Monday, May 16, 2011

Analyzing The Economic Island of Las Vegas

What Happens in the US Ends Here

After a super steep five year decline Las Vegas may be showing signs of stabilizing following the deepest economic downturn since gaming started in the State in the 1940’s.

In the US’ most discretionary economy, the economic charts of the past few years all look like cliffs.

Gaming and tourism continue to be Southern Nevada’s primary economic engine. After peaking at $10.9 billion in 2007, Nevada’s gaming revenue dropped along with the general economic downturn to $8.9 billion in 2010. As the US economy improves gaming’s performance is expected to increase gradually, this time organically. There are no domestic economy-saving bubbles on the horizon.

Both visitor volume and gaming revenue ticked up slightly in 2010 over 2009. Traffic at McCarran Airport has also increased in March 2011 over the March 2009 and anecdotal reports indicate that convention bookings continue to firm up in 2011 (reversing the post crash trend that shamed business excess). Clark County’s population grew to a record 2.03 million in 2010.

All this is set against the global threat of Asian gaming development that is set to dwarf Las Vegas’ gaming volume and test the ultimate allure of Las Vegas as international gaming destination. The ante is always upped in the gaming business.

Even though unemployment in Nevada has dropped to 13.2 percent it is still the highest in the nation and sharply higher than the 3.8 percent unemployment rate of 10 years ago; in metropolitan Las Vegas, the unemployment rate is currently 13.3 percent. The gradual decline in the unemployment rate has come from the workers leaving the workforce or the State not from net employment growth.

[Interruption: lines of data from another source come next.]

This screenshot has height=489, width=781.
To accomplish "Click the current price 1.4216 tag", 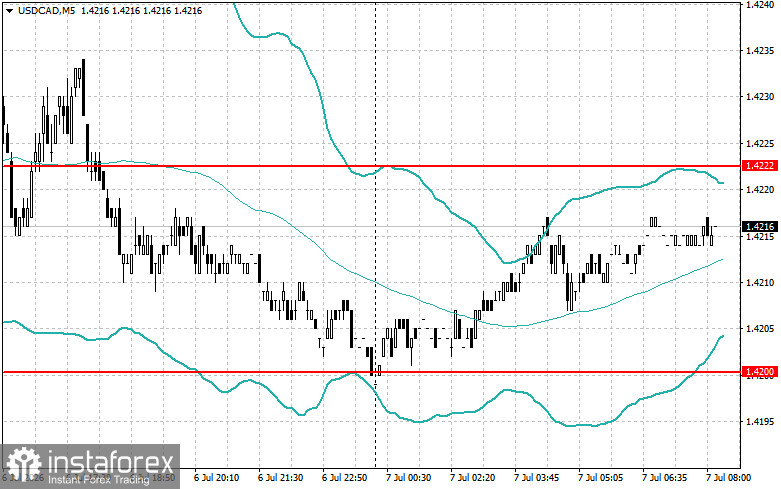I will 760,227.
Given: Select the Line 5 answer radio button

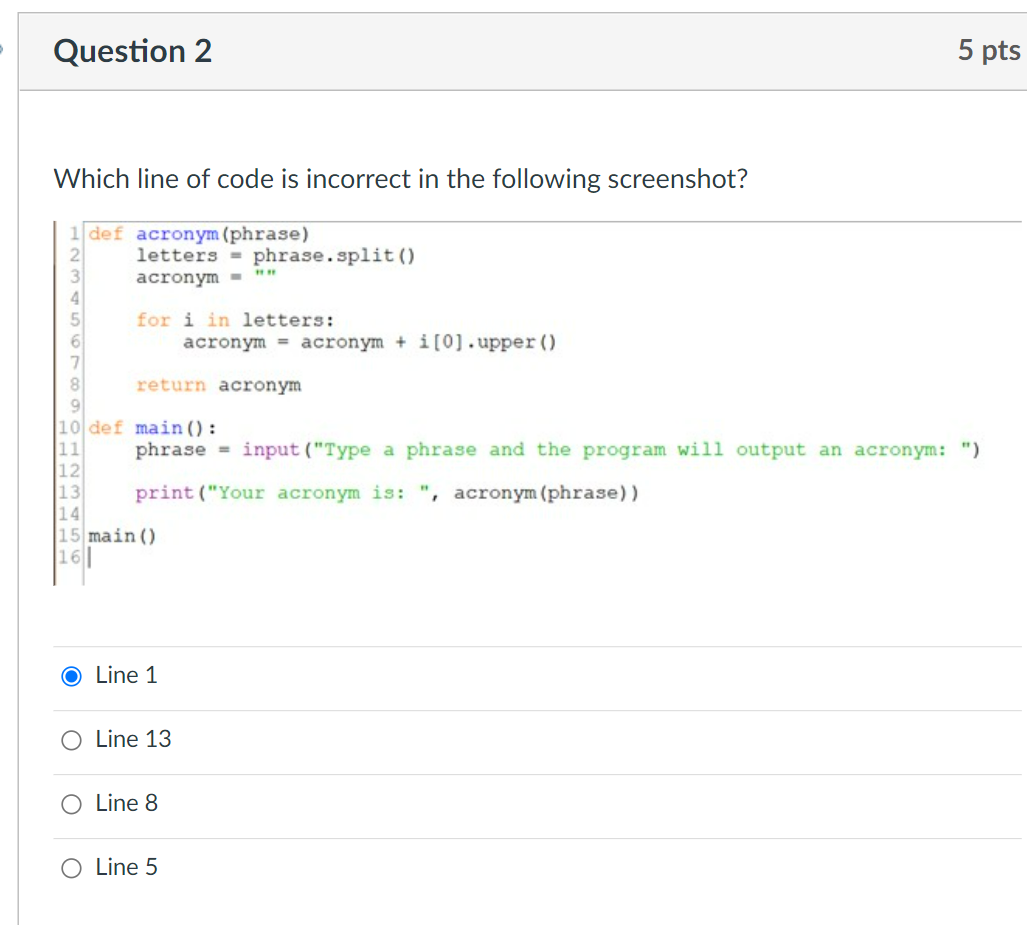Looking at the screenshot, I should tap(71, 868).
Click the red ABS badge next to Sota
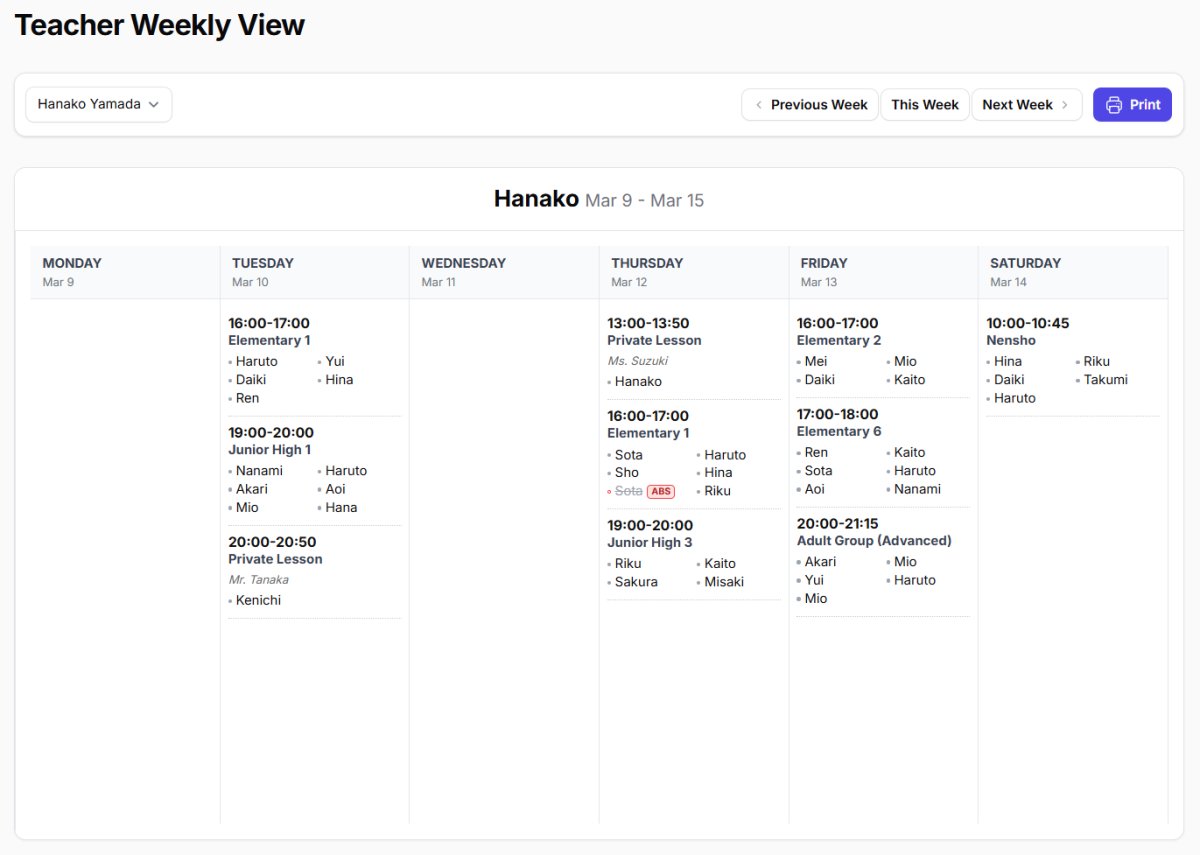 pos(660,491)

While job losses increased overall (dropping from the 2007 peak), the Leisure & Hospitality sector, accounting nearly one third of Las Vegas employment base, now has nearly 260,000 employed, up by roughly 60,000 from the post crash floor established in 2009 and 2010.

No More Real Estate Driver

For the past four years Nevada led the nation in the rate of housing foreclosures. Last year, one in every nine housing units in Las Vegas received a foreclosure filing, and an estimated 25 percent of those were strategic defaults. Housing prices are forecast to drop an additional 10-20% percent in the next two years. Given the depressed state of housing, Las Vegas’ construction industry, once a significant growth driver accounting for over 10% of total employment, has dropped to 5% of the total employment base and is not expected to return to historical levels in the long term. The growth rate of hotel room inventory is expected to level off for a while too.

The Biggest Ever CRE Live Auction Format

Auction.com and loan sale advisor Archetype Advisors are auctioning $1 billion of Nevada commercial non-performing loans and REO properties this week in Las Vegas.

The simultaneous online and live auction format (like its residential counterpart) will market retail, multifamily, land, and industrial assets (mostly loans) with collateral located throughout Nevada but concentrated in the Las Vegas area. Over 50 commercial assets will be sold individually.

This is billed to be largest commercial real estate and note auction to-date, according to Auction.com.

The Super-sized Bet

In a place where no one dares to think small, hundreds of investors will be parsing inconclusive data that describes the Las Vegas economy. The jury is out. Has the bottom been reached in Las Vegas or will there be another leg down? When will sustainable economic equilibrium be reached? What will post crash growth look like?

If there ever was a place to make a long bet on the US economy, Las Vegas is it.